((

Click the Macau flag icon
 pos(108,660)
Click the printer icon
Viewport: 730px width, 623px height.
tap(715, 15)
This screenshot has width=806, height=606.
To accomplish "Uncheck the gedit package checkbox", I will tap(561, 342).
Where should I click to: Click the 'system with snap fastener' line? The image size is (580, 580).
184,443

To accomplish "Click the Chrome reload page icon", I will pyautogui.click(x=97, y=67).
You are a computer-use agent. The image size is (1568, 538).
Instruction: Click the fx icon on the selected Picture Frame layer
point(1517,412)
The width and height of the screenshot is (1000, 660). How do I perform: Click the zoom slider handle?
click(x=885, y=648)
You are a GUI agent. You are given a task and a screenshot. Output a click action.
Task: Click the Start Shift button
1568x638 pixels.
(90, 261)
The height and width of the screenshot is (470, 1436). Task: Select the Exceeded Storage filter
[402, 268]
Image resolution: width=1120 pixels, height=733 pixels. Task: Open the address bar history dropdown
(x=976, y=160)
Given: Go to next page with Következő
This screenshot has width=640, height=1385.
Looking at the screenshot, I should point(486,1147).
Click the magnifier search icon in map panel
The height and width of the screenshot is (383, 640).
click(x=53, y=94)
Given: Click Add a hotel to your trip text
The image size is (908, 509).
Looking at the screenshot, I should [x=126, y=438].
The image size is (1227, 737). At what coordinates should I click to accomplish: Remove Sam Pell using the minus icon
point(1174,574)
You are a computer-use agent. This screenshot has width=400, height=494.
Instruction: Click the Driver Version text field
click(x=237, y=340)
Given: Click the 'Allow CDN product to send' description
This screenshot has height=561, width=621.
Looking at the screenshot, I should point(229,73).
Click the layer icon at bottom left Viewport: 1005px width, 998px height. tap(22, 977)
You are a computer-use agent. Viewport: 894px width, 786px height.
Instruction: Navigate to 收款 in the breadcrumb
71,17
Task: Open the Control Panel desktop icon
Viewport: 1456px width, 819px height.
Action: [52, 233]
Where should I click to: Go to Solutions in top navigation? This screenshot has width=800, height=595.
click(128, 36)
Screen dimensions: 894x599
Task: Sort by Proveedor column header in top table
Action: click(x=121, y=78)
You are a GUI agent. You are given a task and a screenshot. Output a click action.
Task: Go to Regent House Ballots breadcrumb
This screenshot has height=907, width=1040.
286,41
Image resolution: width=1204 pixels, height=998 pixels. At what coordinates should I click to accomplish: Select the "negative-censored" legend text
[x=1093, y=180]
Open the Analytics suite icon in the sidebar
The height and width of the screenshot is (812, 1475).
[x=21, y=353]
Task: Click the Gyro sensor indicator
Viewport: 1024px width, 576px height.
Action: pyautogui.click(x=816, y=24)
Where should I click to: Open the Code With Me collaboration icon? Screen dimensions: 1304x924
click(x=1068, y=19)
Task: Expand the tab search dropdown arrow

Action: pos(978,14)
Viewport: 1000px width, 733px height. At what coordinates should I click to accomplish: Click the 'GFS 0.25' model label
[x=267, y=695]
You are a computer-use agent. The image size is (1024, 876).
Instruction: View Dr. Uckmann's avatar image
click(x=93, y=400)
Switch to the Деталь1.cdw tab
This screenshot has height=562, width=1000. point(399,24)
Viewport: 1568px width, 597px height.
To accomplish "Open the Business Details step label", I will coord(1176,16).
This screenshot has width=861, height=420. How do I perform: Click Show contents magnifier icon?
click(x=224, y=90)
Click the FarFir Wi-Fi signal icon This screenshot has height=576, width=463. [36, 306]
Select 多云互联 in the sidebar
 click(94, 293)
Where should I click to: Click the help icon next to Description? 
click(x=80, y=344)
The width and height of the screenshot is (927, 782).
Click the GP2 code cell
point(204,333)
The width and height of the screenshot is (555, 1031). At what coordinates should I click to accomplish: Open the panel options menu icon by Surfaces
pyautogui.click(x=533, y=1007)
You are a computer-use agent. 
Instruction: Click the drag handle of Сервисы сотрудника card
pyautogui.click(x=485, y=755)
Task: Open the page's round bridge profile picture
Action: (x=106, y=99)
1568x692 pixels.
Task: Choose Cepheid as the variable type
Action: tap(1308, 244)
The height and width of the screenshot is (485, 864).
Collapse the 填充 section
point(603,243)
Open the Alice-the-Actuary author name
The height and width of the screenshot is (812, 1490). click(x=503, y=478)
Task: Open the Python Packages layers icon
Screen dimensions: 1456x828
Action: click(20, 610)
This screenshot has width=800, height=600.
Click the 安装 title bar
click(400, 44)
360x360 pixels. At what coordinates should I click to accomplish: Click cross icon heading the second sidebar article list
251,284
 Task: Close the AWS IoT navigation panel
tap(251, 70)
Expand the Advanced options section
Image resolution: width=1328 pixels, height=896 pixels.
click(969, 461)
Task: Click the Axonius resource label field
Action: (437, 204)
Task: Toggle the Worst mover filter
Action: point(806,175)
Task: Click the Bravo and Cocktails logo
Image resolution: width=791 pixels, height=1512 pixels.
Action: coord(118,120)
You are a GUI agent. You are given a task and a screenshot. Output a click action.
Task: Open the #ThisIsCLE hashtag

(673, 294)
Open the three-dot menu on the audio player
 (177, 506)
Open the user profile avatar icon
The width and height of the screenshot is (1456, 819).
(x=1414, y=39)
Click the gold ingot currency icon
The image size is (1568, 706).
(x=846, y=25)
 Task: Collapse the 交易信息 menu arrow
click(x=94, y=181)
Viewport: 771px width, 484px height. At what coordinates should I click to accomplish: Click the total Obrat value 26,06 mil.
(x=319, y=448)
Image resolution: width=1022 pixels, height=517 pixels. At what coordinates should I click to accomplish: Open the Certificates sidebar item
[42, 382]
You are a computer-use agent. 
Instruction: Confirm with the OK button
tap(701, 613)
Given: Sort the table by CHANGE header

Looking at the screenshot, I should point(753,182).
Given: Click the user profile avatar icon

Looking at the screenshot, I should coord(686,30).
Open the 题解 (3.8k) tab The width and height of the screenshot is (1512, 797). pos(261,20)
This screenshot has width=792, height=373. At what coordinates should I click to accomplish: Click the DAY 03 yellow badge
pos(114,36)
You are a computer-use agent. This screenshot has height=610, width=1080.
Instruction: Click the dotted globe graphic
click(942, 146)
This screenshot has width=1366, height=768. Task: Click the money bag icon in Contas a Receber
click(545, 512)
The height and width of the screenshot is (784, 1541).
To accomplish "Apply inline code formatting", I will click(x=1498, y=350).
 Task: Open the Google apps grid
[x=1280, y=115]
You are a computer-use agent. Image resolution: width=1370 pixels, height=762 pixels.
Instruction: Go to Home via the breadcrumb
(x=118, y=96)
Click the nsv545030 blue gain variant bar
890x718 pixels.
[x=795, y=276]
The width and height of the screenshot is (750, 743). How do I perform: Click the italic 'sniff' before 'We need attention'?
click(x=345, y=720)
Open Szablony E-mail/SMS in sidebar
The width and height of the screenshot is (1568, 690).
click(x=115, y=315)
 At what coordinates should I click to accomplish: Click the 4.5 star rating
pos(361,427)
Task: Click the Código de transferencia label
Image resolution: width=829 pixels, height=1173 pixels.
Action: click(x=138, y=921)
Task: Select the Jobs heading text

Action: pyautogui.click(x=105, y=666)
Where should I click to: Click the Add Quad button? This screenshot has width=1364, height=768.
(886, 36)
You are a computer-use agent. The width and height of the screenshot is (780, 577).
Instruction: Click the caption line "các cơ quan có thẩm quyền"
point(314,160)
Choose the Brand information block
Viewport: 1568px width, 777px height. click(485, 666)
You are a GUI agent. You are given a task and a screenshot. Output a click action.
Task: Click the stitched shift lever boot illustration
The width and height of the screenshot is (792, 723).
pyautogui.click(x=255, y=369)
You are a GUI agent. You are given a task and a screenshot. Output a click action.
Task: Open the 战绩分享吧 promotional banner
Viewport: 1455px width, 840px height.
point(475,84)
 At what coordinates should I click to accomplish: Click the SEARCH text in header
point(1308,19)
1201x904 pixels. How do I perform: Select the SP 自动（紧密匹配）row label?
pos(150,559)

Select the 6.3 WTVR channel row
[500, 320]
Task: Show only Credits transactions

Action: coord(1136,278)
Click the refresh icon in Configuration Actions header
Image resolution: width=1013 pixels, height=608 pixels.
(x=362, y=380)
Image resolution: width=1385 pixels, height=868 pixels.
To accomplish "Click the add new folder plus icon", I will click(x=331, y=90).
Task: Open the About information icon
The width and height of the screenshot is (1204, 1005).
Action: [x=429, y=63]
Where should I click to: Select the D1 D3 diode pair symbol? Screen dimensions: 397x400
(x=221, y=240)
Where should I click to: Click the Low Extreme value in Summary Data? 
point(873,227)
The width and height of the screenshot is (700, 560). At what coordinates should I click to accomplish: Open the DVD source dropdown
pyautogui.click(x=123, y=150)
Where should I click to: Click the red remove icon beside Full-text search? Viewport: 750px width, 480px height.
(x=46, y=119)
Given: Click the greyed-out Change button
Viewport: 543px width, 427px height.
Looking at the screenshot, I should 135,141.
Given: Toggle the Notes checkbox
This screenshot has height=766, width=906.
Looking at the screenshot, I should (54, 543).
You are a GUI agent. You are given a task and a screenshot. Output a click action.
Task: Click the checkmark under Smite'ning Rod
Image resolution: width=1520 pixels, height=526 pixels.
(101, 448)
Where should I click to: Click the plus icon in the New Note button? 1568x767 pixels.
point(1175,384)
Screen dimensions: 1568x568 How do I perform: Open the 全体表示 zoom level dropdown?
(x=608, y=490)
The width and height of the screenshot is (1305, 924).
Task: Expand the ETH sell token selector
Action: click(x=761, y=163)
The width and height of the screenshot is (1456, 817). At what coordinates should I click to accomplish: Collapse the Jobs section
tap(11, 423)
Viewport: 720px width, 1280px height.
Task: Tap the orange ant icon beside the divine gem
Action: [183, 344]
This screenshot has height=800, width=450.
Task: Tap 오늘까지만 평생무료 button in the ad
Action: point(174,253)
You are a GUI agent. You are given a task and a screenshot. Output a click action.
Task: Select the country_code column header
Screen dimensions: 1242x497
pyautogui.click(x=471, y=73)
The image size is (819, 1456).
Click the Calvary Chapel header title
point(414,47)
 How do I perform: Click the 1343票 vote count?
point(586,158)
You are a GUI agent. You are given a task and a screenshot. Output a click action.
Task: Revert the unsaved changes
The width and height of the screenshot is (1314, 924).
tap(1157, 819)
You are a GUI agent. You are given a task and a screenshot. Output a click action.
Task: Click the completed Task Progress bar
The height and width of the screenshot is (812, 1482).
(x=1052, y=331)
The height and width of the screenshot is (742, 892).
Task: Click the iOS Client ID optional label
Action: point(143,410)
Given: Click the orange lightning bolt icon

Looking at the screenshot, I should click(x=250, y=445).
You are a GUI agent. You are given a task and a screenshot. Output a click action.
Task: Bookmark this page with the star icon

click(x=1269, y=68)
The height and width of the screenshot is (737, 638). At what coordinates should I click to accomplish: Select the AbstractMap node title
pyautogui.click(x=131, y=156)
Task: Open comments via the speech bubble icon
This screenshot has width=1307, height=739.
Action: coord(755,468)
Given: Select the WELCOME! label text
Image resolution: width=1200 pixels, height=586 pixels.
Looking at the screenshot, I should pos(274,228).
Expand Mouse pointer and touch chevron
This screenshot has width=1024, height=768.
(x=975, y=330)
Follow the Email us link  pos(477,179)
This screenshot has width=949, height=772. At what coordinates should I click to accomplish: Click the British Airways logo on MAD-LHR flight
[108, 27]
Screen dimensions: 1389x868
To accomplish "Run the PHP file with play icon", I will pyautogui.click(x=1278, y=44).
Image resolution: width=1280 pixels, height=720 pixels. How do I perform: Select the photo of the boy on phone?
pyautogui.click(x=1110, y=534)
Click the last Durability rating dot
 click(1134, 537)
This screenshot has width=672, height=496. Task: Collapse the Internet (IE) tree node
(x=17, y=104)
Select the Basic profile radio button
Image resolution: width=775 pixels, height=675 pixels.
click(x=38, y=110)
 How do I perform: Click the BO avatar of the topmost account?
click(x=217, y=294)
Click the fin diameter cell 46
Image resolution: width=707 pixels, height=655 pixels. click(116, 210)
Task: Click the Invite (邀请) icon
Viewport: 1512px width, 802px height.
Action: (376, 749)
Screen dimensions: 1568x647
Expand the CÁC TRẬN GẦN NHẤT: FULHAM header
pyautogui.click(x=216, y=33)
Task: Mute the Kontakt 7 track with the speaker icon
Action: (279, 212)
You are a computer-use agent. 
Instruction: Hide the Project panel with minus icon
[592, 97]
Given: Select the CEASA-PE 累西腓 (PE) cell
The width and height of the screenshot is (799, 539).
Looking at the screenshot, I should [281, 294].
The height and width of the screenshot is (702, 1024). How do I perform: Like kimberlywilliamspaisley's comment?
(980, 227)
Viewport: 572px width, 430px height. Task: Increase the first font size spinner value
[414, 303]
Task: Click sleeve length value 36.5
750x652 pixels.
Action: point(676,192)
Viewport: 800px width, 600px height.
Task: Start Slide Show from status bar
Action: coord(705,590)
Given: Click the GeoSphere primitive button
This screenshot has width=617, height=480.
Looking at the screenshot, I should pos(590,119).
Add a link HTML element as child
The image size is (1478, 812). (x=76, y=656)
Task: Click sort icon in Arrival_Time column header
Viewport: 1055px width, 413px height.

))

Problem to work on – Reproduce, word for word, the records from their first line through the line containing "will pyautogui.click(x=97, y=67).", with both ends included.

Answer for the task –
Click the Macau flag icon
 pos(108,660)
Click the printer icon
Viewport: 730px width, 623px height.
tap(715, 15)
This screenshot has width=806, height=606.
To accomplish "Uncheck the gedit package checkbox", I will tap(561, 342).
Where should I click to: Click the 'system with snap fastener' line? The image size is (580, 580).
184,443

To accomplish "Click the Chrome reload page icon", I will pyautogui.click(x=97, y=67).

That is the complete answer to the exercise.